R: Midpoint root a large phylogeny

midpoint.root.big {iCAMP}

R Documentation

Midpoint root a large phylogeny

Description

This is modified from the function "modpoint.root" in package "phytools". To deal with a large tree, phylogenetic distance is calculated and saved by using bigmemory in advance.

Usage

midpoint.root.big(tree, pd.desc, pd.spname, pd.wd, nworker = 4)

Arguments

`tree`	phylogenetic tree, an object of class "phylo".
`pd.desc`	the name of the file to hold the backingfile description of the phylogenetic distance matrix, it is usually "pd.desc" if using default setting in pdist.big function.
`pd.spname`	character vector, taxa id in the same rank as the big matrix of phylogenetic distances.
`pd.wd`	folder path, where the bigmemmory file of the phylogenetic distance matrix are saved.
`nworker`	integer, for parallel computing.
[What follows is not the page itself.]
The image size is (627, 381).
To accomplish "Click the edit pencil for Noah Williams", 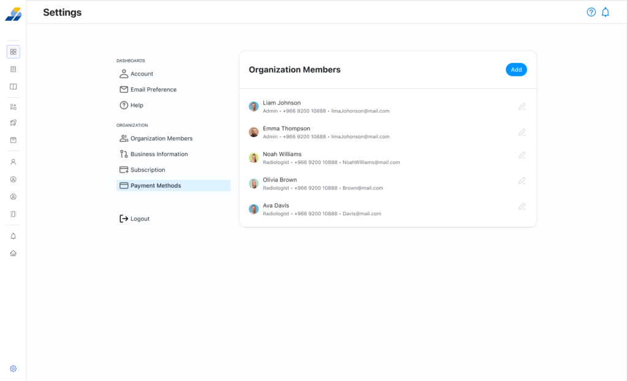I will point(522,155).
Either a character vector of host names on which to run the worker copies of R, or a positive integer (in which case that number of copies is run on localhost). default is 4, means 4 threads will be run.

Details

iCAMP analysis need a rooted tree. If it is difficult to figure out the root, midpoint root is recommended for iCAMP analysis. Modified from the function 'midpoint.root' in package 'phytool'(Revell 2012), this function uses bigmemory (Kane et al 2013) to deal with large datasets.

Value

Output is a list with two elements.

`tree`	The rooted tree.
`max.pd`	The maximum pairwise phylogenetic distance.

Note

Version 3: 2020.9.1, remove setwd; change dontrun to donttest and revise save.wd in help doc. Version 2: 2020.8.19, update help document, add example. Version 1: 2015.12.16

Author(s)

Daliang Ning

References

Farris, J. (1972) Estimating phylogenetic trees from distance matrices. American Naturalist, 106, 645-667.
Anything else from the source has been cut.